I know that most of you don’t follow me because you love the minutiae of British politics and so I’ve been showing RT restraint (honestly). But Rhett’s given me an excuse to say something to the curious https://twitter.com/rhettlarsen6/status/1390546308046405633
The Tories have been in power now, either singly or as the principal power in a coalition govt, for 12 years. In that time Labour have had three leaders: Miliband, Corbyn and Starmer. You often hear that the Labour Party is “factional” >>
Oversimplifying somewhat, but: its MPs, staff and members/supporters broadly fall into three categories:

(1) socialists/democratic socialists
(2) social democrats/the ‘soft left’
(3) Blairites/the ‘Labour Right’

Obv there variations within and overlaps between each group
The last 12 years have seen each group have a crack at steering the party: Miliband (10 - 15) for the soft left, Corbyn (15 - 20) for the socialists (though many in that camp saw him as a compromise, ie a blend of 1 and 2), and now Starmer for the Blairites
Electorally, in terms of number of MPs and/or vote share (ie % of total voters who voted Labour), Corbyn did better than Miliband. In fact, he helped Lab in 2017 achieve the increase in vote share for the Party since 1945
Even in 2019, more people voted for Corbyn’s Labour than they did in 2010 under then-PM Gordon Brown and 2015 under Miliband
But - and I can’t stress this enough - the Labour Right (LR) dislikes the centre left within the Party and outright loathes the ‘hard left’. During the Corbyn era they did all they could to get rid of him and kill any chances of a leftwing government
This isn’t hyperbole.
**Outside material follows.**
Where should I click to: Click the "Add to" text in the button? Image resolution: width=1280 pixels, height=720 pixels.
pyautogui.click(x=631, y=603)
We’re talking damaging leaks, leadership contests, mass shadcab resignations, hostile media briefings, public criticism and, within the apparatus of the Party (ie the paid staff) active electoral sabotage — see WhatsApp texts below
To the LR, the *only way* Lab can win is with Blair Mk 2. And after five years of agitating, Blair Mk 2 is exactly what the LR think they have (thought they had?) in Starmer: a lawyer, a neat suit and haircut, establishment credentials, ‘credible’ and ‘competent’ and ‘forensic’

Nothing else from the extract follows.